Content starts
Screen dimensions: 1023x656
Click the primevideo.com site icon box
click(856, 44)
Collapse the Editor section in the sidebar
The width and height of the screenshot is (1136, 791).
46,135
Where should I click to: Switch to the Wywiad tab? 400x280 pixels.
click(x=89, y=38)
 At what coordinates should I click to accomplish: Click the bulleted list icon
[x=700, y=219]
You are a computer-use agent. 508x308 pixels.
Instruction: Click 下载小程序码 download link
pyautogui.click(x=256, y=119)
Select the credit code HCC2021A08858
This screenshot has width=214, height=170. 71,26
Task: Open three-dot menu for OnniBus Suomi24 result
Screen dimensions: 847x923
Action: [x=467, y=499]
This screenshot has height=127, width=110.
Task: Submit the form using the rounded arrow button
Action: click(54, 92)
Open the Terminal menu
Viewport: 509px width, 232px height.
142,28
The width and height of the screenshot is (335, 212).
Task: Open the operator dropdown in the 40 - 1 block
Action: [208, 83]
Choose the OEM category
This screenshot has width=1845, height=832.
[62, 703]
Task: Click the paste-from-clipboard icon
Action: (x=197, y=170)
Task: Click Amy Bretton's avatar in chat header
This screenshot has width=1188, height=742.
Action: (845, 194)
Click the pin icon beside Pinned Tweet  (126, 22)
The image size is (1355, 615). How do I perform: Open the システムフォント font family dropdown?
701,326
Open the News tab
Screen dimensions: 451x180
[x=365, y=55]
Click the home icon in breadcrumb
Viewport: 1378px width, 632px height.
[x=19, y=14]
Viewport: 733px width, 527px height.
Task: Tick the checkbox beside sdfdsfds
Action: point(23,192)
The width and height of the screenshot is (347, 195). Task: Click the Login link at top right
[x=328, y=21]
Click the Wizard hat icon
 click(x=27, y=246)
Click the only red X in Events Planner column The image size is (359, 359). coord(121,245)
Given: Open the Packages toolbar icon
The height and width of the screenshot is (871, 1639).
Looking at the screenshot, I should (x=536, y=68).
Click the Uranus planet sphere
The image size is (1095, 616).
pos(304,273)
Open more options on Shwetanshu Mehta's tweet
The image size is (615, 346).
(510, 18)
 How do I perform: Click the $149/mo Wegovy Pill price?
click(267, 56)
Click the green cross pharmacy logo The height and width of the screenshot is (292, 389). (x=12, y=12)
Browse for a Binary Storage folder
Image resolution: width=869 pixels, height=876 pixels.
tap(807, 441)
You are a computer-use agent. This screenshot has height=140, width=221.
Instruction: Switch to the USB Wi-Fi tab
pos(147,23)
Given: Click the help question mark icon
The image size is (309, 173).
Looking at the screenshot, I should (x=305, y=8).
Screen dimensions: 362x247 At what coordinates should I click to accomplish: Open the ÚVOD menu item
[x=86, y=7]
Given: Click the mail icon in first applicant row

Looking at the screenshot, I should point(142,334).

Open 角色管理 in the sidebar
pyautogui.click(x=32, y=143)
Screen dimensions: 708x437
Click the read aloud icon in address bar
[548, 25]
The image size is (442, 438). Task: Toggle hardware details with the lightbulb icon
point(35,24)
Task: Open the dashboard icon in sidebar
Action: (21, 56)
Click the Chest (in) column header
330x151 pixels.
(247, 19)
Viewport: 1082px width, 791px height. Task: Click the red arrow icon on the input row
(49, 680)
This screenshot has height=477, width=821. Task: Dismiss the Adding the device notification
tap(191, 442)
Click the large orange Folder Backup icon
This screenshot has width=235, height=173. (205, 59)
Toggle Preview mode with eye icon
Content ends
WHAT THE EXERCISE ASKS
Using the listing above, pull out all lines that hold the word "computer".

RESPONSE TO THE TASK
You are a computer-use agent. 508x308 pixels.
You are a computer-use agent. This screenshot has height=140, width=221.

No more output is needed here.